• [Problem requirements]: Return each line below holding the string "NAWDIC".

• [Supplied information]:
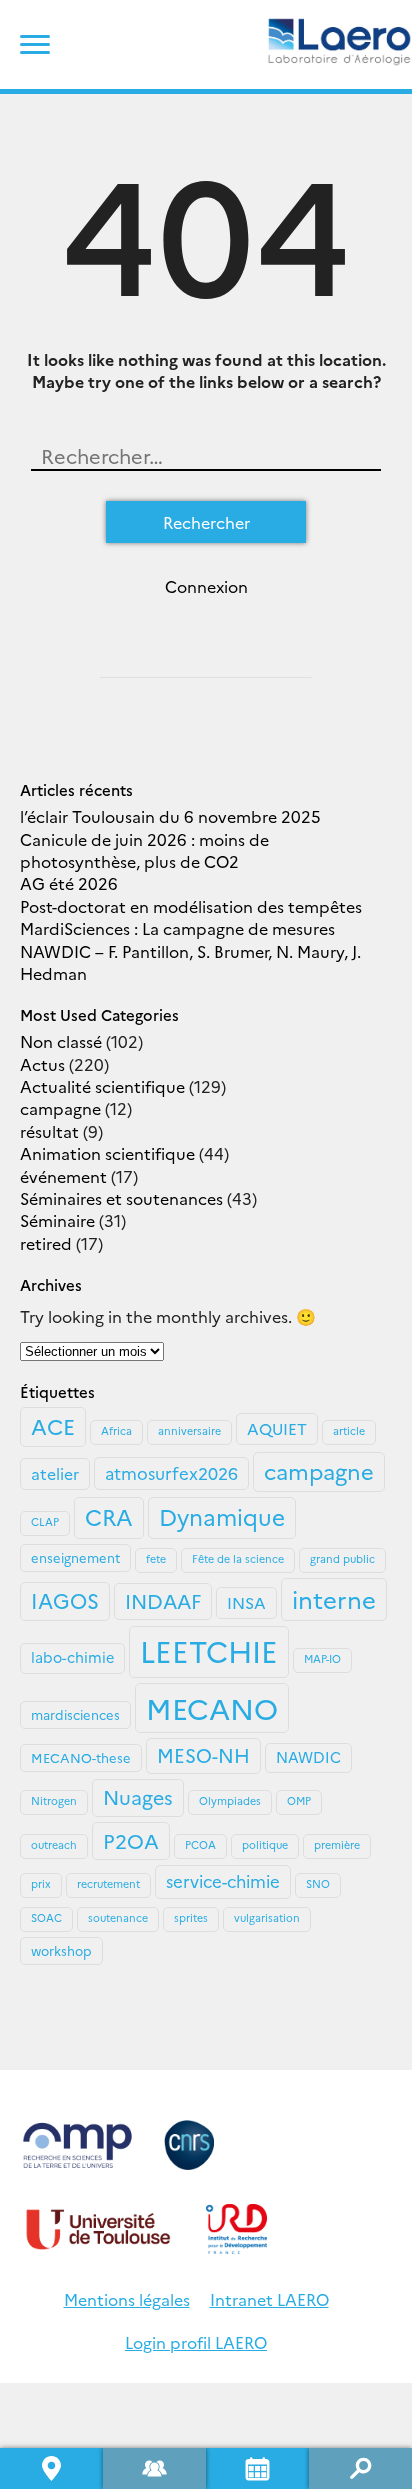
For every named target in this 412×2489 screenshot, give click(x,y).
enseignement (75, 1557)
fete (156, 1558)
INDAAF (163, 1600)
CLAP (45, 1521)
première (337, 1844)
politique (265, 1844)
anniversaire (189, 1430)
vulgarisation (267, 1917)
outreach (54, 1844)
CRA (109, 1516)
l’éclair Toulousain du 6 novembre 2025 (170, 816)
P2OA (131, 1840)
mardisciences (75, 1714)
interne (334, 1598)
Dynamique (222, 1516)
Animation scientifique (107, 1153)
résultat (49, 1131)
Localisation (51, 2468)
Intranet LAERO (269, 2299)
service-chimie (223, 1880)
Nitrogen (54, 1800)
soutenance (118, 1917)
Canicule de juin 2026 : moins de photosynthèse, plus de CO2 (144, 850)
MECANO (212, 1707)
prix (41, 1883)
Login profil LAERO (196, 2342)
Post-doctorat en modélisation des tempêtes (191, 906)
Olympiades (230, 1800)
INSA (246, 1602)
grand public (342, 1558)
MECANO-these (81, 1757)
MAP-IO (322, 1658)
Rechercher (360, 2468)
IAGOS (65, 1600)
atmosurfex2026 (171, 1472)
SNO (318, 1883)
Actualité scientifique (102, 1086)
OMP (299, 1800)
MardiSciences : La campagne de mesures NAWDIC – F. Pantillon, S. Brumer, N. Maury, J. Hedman (190, 950)
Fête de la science (238, 1558)
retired (46, 1243)
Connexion (206, 586)
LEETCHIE (209, 1650)
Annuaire (154, 2468)
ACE (53, 1426)
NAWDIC (308, 1757)
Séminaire (57, 1220)
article (349, 1430)
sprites (191, 1917)
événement (63, 1176)
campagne (60, 1108)
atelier (55, 1473)
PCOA (200, 1844)
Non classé (61, 1041)
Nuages (138, 1796)
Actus (42, 1064)
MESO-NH (203, 1755)
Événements (257, 2468)
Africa (116, 1430)
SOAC (46, 1917)
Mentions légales (127, 2299)
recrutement (108, 1883)
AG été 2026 (69, 883)
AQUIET (277, 1428)
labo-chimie (72, 1657)
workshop (61, 1950)
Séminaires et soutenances (121, 1198)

• [Solution to this task]:
MardiSciences : La campagne de mesures NAWDIC – F. Pantillon, S. Brumer, N. Maury, J. Hedman (190, 950)
NAWDIC (308, 1757)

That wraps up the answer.